2000, Patricia Kilroe, « The Dream as text, the dream as narrative », Dreaming, vol. 10, no 3.

      L'essentiel de l'article porte sur des questions de vocabulaire et en particulier sur les mots « texte » et « narration », évoquant sommairement les travaux d'études narratives, essentiellement pour définir ce qu'est une histoire, et non pas pour savoir si l'histoire rêvée en est une forme et une forme particulière.

2004 Guy Laflèche, l'Étude narrative du récit de rêve, sur RRR : Recueils de récits de rêve (Singulier.info/RRR), inauguré cette année-là (« Prolégomène à la genèse de l'histoire rêvée »). Mais c'est entre 2010 et 2013 que sont publiés ses chapitres les plus importants, « Les effilochures de rêve » (2010), « La psychologie et l'analyse narrative du rêve » (2011) et « Le songe en France au Moyen Âge » (2013). Ces études développent un chapitre de la grammaire narrative de l'auteur : « Le modèle narratif de l'histoire rêvée » (1999, 2007).

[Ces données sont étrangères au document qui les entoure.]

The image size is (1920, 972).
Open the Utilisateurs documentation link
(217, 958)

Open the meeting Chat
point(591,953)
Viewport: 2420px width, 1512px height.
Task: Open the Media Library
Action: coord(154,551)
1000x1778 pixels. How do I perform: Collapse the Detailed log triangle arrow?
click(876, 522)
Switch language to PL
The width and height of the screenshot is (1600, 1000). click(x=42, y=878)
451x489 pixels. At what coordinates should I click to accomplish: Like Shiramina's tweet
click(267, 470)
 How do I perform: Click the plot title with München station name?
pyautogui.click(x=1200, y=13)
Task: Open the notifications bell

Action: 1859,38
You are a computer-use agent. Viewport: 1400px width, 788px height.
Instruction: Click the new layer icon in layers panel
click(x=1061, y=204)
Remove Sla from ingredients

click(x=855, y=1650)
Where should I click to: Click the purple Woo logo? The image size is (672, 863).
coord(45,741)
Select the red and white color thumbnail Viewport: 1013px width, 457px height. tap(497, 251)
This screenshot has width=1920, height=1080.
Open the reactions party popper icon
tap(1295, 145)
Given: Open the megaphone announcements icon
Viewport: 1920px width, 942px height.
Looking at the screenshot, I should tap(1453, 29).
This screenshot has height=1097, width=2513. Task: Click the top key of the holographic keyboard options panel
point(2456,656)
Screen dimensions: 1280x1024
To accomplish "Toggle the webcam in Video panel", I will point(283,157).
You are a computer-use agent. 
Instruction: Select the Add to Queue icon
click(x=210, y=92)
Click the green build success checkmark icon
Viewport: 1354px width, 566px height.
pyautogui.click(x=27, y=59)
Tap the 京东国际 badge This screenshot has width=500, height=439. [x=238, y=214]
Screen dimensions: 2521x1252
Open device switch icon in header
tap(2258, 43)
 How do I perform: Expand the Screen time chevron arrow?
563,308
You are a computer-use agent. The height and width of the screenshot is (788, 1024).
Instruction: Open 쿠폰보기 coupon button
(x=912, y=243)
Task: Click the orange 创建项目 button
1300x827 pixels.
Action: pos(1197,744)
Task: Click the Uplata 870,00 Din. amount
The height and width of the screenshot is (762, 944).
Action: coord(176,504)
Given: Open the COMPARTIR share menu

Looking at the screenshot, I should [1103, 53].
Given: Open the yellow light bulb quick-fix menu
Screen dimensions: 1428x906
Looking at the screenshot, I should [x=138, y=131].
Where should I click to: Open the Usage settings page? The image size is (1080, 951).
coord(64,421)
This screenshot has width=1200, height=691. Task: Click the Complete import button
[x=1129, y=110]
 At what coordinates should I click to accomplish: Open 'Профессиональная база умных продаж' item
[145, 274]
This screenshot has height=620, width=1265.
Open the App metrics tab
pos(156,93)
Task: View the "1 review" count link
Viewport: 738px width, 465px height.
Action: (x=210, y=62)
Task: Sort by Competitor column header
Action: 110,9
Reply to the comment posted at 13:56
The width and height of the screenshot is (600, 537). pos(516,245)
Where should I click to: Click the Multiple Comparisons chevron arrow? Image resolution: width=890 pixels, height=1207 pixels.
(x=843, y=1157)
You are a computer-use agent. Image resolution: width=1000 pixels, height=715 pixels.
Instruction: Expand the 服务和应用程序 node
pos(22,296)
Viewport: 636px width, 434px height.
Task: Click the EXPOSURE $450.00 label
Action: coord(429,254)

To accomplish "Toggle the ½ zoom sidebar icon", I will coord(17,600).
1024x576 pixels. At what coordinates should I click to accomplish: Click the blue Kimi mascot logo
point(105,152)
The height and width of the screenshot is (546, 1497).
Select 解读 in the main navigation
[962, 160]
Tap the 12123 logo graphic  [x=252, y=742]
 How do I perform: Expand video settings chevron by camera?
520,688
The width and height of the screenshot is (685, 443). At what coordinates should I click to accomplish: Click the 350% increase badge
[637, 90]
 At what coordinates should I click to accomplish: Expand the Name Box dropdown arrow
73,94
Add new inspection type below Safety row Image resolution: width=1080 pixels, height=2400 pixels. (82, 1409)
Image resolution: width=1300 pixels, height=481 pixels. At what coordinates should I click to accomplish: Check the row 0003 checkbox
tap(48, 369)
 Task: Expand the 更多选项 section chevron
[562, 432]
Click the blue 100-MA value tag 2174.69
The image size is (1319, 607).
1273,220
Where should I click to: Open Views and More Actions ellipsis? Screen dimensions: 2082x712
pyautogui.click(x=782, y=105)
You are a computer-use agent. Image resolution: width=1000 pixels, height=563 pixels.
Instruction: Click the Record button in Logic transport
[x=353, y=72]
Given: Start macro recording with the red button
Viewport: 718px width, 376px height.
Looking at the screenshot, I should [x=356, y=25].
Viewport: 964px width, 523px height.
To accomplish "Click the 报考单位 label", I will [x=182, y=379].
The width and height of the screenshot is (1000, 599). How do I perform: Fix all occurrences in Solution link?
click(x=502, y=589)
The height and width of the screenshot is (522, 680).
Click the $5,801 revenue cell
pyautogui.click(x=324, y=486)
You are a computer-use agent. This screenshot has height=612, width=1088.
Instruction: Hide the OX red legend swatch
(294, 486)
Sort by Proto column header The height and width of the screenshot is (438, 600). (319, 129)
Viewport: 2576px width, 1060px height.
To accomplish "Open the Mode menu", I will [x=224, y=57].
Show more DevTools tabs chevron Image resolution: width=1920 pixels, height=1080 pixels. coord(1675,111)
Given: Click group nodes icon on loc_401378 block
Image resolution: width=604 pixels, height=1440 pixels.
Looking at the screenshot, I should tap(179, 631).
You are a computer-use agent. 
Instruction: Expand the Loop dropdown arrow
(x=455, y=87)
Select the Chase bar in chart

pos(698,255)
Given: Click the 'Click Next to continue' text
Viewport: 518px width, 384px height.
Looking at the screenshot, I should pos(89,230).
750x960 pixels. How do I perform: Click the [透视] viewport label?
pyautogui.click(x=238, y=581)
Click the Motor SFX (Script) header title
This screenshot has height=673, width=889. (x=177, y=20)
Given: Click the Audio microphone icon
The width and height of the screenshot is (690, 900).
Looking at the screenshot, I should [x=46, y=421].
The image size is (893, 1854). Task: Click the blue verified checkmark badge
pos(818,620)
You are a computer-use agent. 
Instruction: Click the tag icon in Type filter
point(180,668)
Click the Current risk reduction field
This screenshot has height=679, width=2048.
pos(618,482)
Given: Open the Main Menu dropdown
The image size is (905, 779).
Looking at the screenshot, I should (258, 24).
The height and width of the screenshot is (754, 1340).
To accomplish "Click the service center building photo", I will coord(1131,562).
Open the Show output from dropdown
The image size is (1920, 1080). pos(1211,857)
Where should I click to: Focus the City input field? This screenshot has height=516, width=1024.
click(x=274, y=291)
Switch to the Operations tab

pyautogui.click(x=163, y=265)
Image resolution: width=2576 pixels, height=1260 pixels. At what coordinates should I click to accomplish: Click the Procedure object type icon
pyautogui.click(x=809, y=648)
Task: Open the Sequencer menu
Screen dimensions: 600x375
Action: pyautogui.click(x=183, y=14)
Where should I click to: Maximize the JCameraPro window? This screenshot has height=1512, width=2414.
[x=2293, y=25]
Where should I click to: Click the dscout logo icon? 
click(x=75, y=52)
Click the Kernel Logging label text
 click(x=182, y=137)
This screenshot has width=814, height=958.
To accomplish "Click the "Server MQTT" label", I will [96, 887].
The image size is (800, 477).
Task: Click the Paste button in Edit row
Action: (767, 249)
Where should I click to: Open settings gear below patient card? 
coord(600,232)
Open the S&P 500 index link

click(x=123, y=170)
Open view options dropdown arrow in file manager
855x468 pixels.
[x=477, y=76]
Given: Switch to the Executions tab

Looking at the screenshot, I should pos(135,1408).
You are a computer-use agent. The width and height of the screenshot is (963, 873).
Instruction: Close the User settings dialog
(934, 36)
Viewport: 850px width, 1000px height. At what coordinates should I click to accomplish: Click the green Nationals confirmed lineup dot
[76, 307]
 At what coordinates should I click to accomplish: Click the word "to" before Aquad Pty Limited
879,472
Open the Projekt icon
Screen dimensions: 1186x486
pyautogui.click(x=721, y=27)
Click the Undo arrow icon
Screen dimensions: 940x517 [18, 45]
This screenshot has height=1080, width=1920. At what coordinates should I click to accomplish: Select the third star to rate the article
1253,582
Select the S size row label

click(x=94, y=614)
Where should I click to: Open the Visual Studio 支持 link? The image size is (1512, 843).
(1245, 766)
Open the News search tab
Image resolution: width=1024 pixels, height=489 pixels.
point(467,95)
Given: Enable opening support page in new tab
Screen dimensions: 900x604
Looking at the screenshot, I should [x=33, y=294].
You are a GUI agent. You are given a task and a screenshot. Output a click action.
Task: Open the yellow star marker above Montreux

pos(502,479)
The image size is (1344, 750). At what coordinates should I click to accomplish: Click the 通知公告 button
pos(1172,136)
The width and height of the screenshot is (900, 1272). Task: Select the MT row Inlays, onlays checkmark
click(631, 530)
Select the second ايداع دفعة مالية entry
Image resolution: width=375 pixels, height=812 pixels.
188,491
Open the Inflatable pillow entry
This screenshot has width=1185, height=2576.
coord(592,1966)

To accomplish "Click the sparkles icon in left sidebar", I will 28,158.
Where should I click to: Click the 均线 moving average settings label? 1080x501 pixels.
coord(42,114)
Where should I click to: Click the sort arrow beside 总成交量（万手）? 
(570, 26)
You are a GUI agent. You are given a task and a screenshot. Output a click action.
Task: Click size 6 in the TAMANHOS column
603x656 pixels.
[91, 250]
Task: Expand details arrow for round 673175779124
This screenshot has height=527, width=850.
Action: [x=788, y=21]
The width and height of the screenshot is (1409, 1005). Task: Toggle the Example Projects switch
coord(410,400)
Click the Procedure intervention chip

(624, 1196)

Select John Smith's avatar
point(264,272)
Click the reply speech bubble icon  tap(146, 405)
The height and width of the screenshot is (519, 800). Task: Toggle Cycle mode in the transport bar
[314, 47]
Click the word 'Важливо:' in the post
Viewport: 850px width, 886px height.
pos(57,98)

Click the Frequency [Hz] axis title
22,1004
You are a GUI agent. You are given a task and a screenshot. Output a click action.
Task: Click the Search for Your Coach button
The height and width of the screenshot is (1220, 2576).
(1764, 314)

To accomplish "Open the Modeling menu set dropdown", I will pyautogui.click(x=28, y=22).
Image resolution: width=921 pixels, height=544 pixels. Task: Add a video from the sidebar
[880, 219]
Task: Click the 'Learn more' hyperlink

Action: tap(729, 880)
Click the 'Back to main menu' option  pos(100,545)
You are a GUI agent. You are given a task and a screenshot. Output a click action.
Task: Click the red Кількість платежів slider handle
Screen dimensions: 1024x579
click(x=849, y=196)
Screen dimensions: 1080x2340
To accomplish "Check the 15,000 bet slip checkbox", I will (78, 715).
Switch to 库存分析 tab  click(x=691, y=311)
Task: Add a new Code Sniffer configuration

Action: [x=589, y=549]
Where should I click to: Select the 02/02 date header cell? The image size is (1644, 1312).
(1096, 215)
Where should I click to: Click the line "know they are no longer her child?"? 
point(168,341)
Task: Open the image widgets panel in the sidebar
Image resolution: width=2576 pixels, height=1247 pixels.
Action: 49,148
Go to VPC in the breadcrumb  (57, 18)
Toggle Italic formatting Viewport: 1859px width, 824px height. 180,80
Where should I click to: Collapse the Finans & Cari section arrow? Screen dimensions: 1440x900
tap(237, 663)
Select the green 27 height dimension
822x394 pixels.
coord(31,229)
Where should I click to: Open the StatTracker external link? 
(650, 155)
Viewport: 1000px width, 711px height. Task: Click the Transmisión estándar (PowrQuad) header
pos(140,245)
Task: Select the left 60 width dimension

      On trouvera quelques suggestions pour décrire le récit de rêve du point de vue narratif dans les ouvrages suivants.

Jean-Yves Tadié, « Rêves et récits de rêves », laconique section du chapitre 5, « Mythe et récit poétique », de son livre sur le Récit poétique, Paris, P.U.F. (coll. « Ecriture »), 1978, 208 p., p. 168-178. L'analyse narrative proprement dite tient toutefois en dix lignes.

Jean Pierrot, le Rêve, de Milton aux surréalistes, Paris, Bordas (coll. « Univers des lettres », « Série thématique »), 1972, 176 p. Ce petit ouvrage scolaire contient quelques pages proches de l'étude narrative, du moins dans son contenu sinon dans sa formulation, notamment : « Le scénario du rêve » puis « Le décor du rêve » (p. 20-25).